Di punti esclamativi non se ne risparmiano di questi tempi. Non poteva quindi mancarne uno bello grande in appendice alle opere che Marina Giordano ha raccolto intorno al tema del movimento nella collettiva di giovani artisti palermitani che ha inaugurato il centro ViviArte. Fotografie, incisioni, pittura e musica elettronica raccontano frammenti in rapida successione di storie personali, collettive, metropolitane, sentimentali e intime, in cui un’identità generazionale si confronta e cerca per la prima volta l’attenzione del pubblico.
Se alcune delle opere selezionate appaiono costrette entro una certa ingenuità d’approccio, priva ancora di una speciale carica di problematizzazione, tuttavia la qualità di talune proposte è assolutamente convincente e apre nuovi felici squarci sulla giovane creatività palermitana. È il caso dell’intensa sequenza di scatti di Arianna Biondo: immagini di guerra rubate al teleschermo e che si materializzano nei pixel sgranati di un movimento che è desiderio di cancellazione ed insieme memoria labile di una realtà atroce da fermare, com-prendere e mettere meglio a fuoco.
I dipinti di Davide Sansone sono diluizioni a olio di un mondo che corre troppo in fretta per non lasciarci desiderosi di un fermo-immagine, in cui il caos metropolitano trovi un suo ordine, una sua ragione compositiva che è anche incanto e consapevolezza della solitudine esistenziale.

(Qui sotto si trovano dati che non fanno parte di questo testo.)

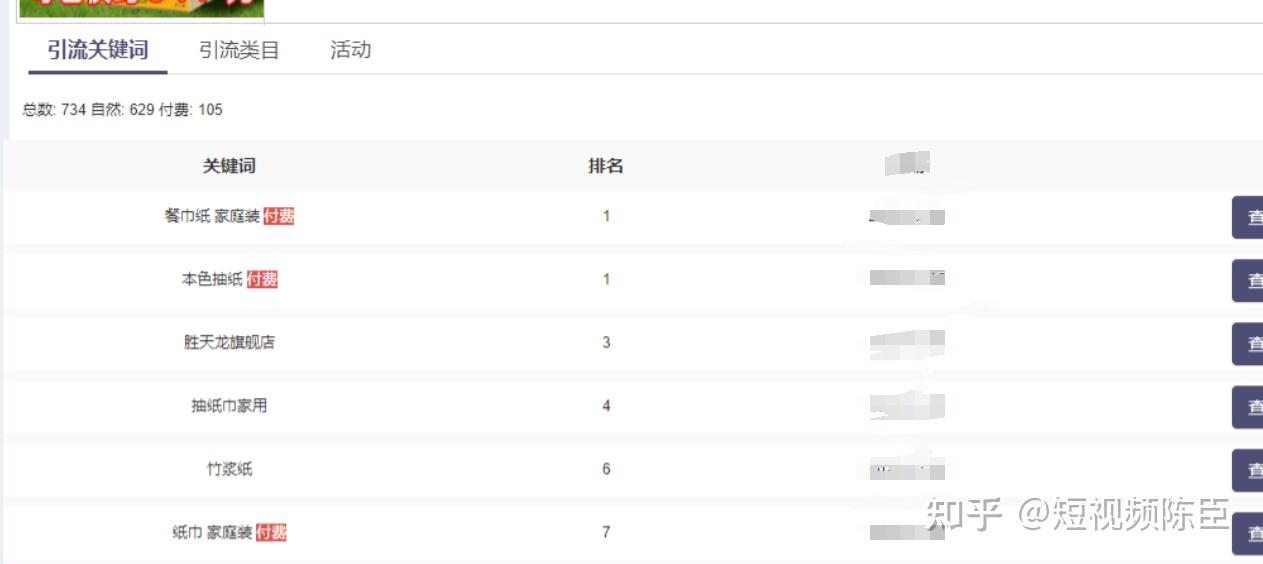Select the keyword 胜天龙旗舰店
Screen dimensions: 1263x564
[x=229, y=342]
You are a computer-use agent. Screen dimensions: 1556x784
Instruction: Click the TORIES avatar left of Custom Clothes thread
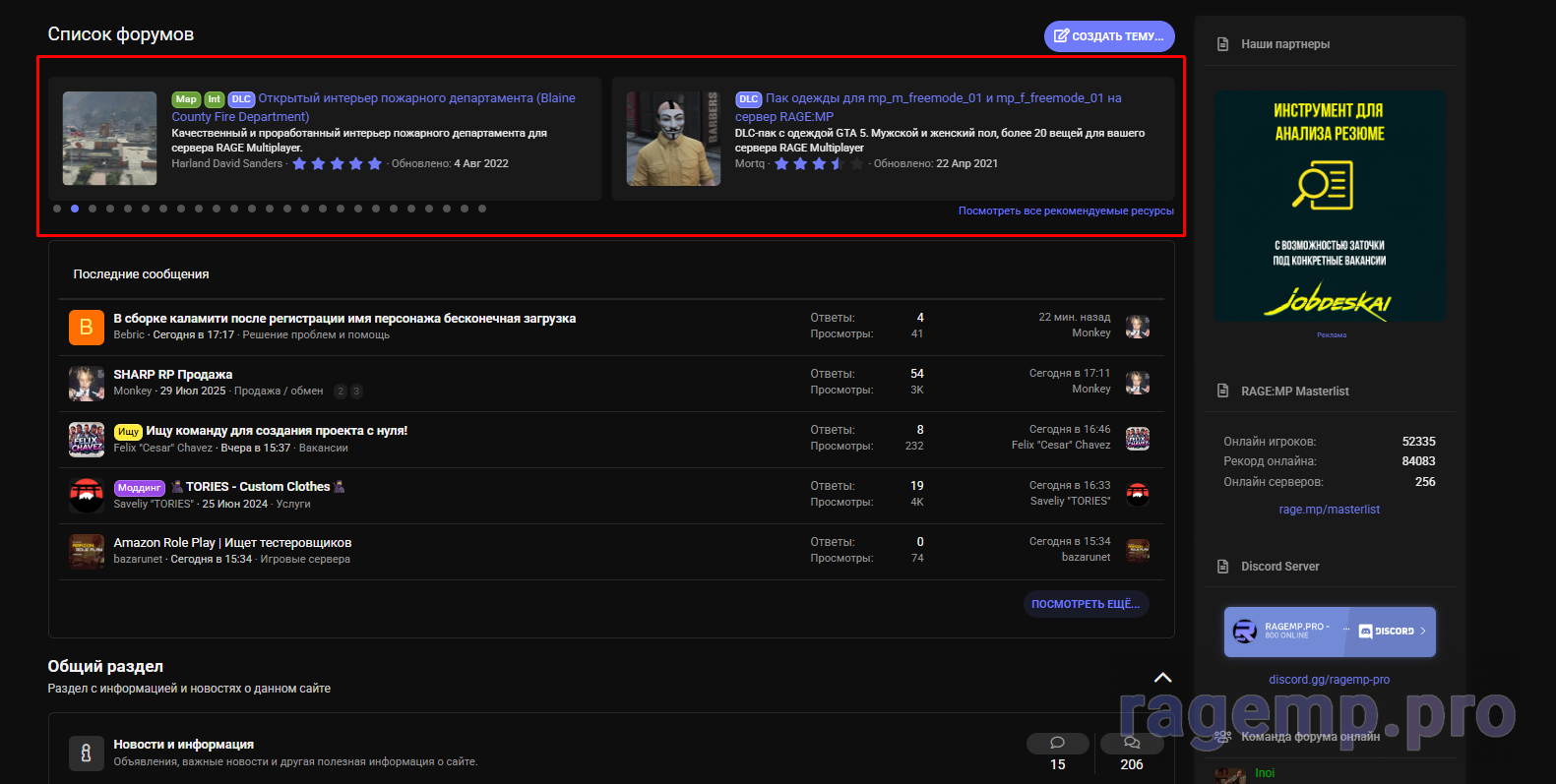point(86,495)
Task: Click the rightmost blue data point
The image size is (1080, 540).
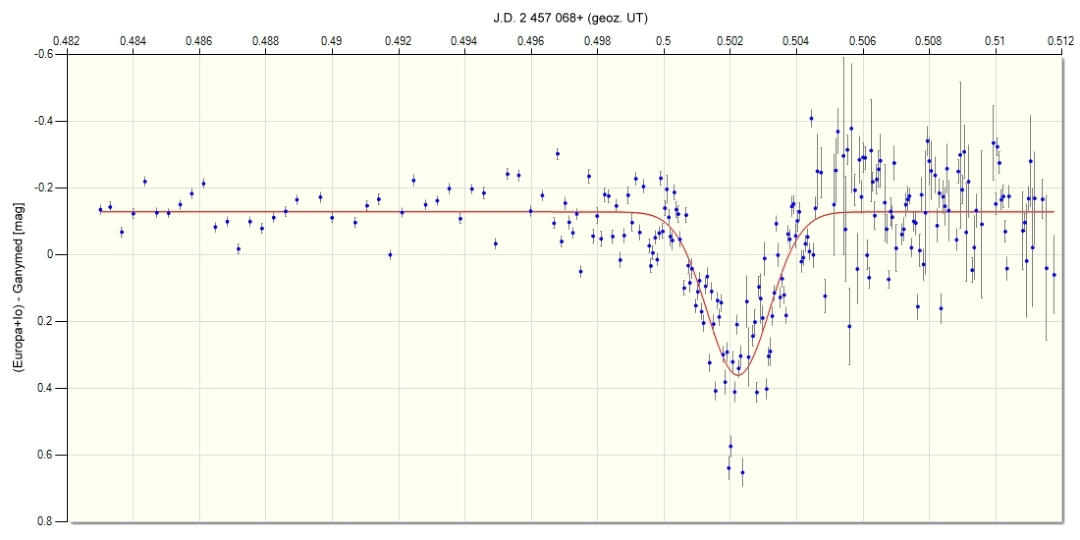Action: pyautogui.click(x=1053, y=275)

Con fotogrammi dalla seconda guerra mondiale fanno i conti le incisioni a cera molle di Monica Lercara, disintegrazione lirica della ferocia bellica in un bianco e nero, come documento residuo di quella barbarie. Al b/n è affidata anche la risoluzione delle belle, quasi stucchevoli, pitto-fotografie di Margherita Anello e Giuseppe Stancapiano: danza iniziatica di un ragazza con il suo velo, contro il vento di una desolata spiaggia invernale silenziosa e sospesa. La rimusicazione elettronica de L’uomo con la macchina da presa ad opera dei fratelli Alessandro e Dario Basile vuole suggerire nuovi contesti per la sequenza di immagini cinematografiche del celebre film muto di Dziga Vertov. Mentre i tagli fotografici di Salvatore Prestifilippo raccontano compiaciute un’intimità domestica che procede per le accelerazioni e gli strappi di un’ordinaria routine.
L’inaugurazione di questa mostra è l’ultimo segnale di una città affamata d’arte, in cui si moltiplicano gli spazi gestiti da giovani – ViviArte nasce dalla volontà e dall’impegno di tre neo-dottoresse laureate al DAMS di Palermo – con una vocazione al confronto che è anche il bisogno di attestare una presenza. Che ben vengano dunque occasioni come questa in cui verificare qualità e consistenza di una proposta, per sondare nuove capacità di “presa” sul contemporaneo e testare così anche i margini di interazione e dialogo con un pubblico sempre più esigente, attento ed informato. Pubblico che non è mancato numeroso all’opening dell’esposizione, con l’evidente entusiasmo per un’iniziativa che si spera acquisisca nel tempo una sua caratterizzazione sempre più forte, anche e soprattutto all’interno del non facile tessuto sociale del quartiere dell’Albergheria.